**Work to complete**. Leave every picture out and print exactly the lines that run from the one containing "Screen dimensions: 1568x719" to the end of the listing.

**Supplied data**.

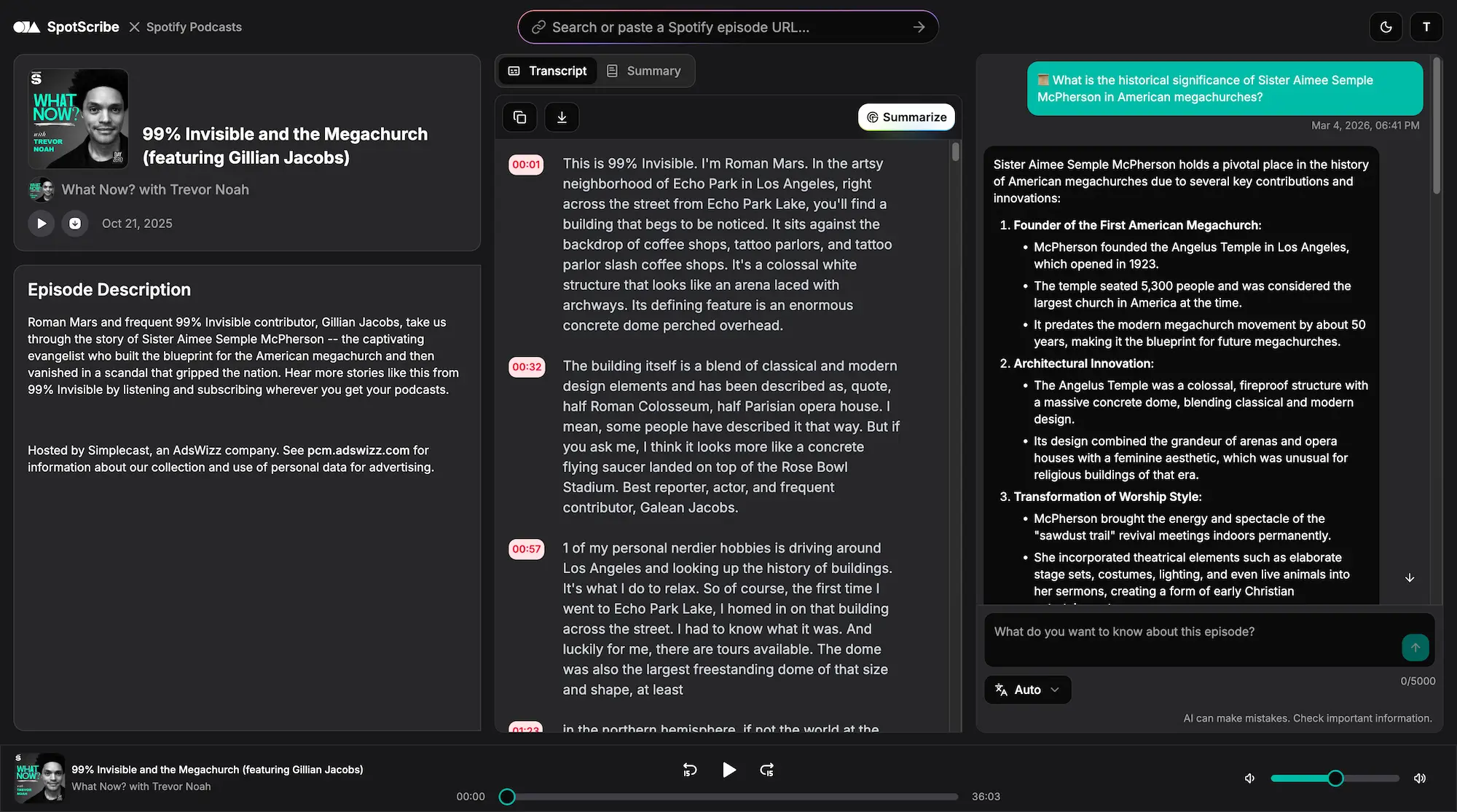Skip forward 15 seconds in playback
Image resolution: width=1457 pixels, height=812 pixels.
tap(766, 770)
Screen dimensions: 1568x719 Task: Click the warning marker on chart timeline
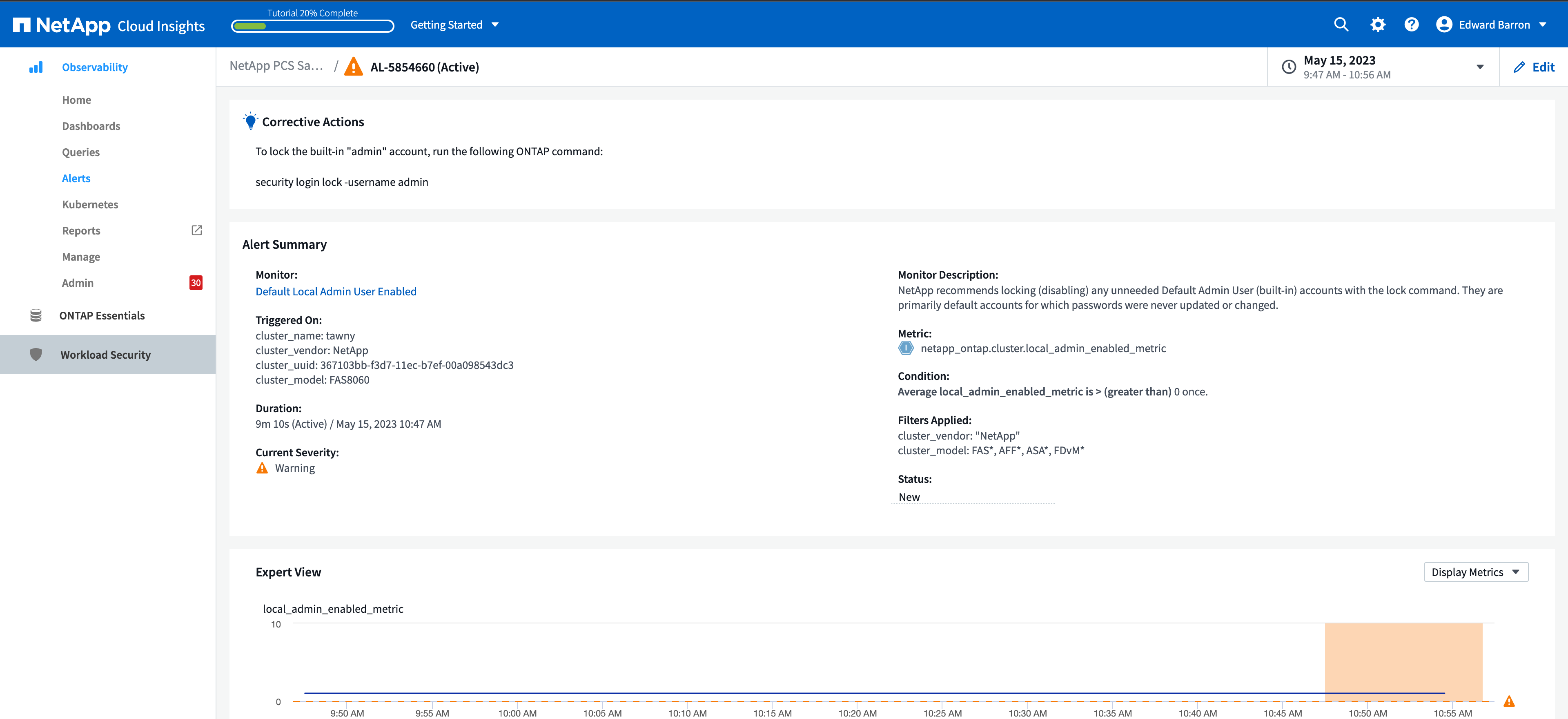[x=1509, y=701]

**Result for this exercise**.
Screen dimensions: 1568x719 Task: Click the warning marker on chart timeline
[x=1509, y=701]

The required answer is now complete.